-- Brief --
With the listing in front of you, retype it exactly.

-- Exercise data --
□ □ □ □ □
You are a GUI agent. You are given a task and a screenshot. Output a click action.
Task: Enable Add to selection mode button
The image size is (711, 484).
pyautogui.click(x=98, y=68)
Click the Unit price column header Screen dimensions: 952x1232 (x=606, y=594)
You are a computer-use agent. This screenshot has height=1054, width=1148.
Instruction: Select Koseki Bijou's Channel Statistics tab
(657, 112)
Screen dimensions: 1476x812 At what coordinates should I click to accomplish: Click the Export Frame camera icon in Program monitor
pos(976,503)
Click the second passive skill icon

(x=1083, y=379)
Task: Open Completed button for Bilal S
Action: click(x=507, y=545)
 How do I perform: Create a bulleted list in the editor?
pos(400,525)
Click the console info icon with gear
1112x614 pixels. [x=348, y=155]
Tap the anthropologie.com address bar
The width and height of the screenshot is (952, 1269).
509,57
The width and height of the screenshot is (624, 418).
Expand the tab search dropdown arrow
□ □ □ □ □
-- Task answer --
You are a GUI agent. You are given a task and a screenshot. Output a click action.
Task: Enable Add to selection mode button
The image size is (711, 484).
pyautogui.click(x=98, y=68)
Click the Unit price column header Screen dimensions: 952x1232 (x=606, y=594)
You are a computer-use agent. This screenshot has height=1054, width=1148.
Instruction: Select Koseki Bijou's Channel Statistics tab
(657, 112)
Screen dimensions: 1476x812 At what coordinates should I click to accomplish: Click the Export Frame camera icon in Program monitor
pos(976,503)
Click the second passive skill icon

(x=1083, y=379)
Task: Open Completed button for Bilal S
Action: click(x=507, y=545)
 How do I perform: Create a bulleted list in the editor?
pos(400,525)
Click the console info icon with gear
1112x614 pixels. [x=348, y=155]
Tap the anthropologie.com address bar
The width and height of the screenshot is (952, 1269).
509,57
The width and height of the screenshot is (624, 418).
Expand the tab search dropdown arrow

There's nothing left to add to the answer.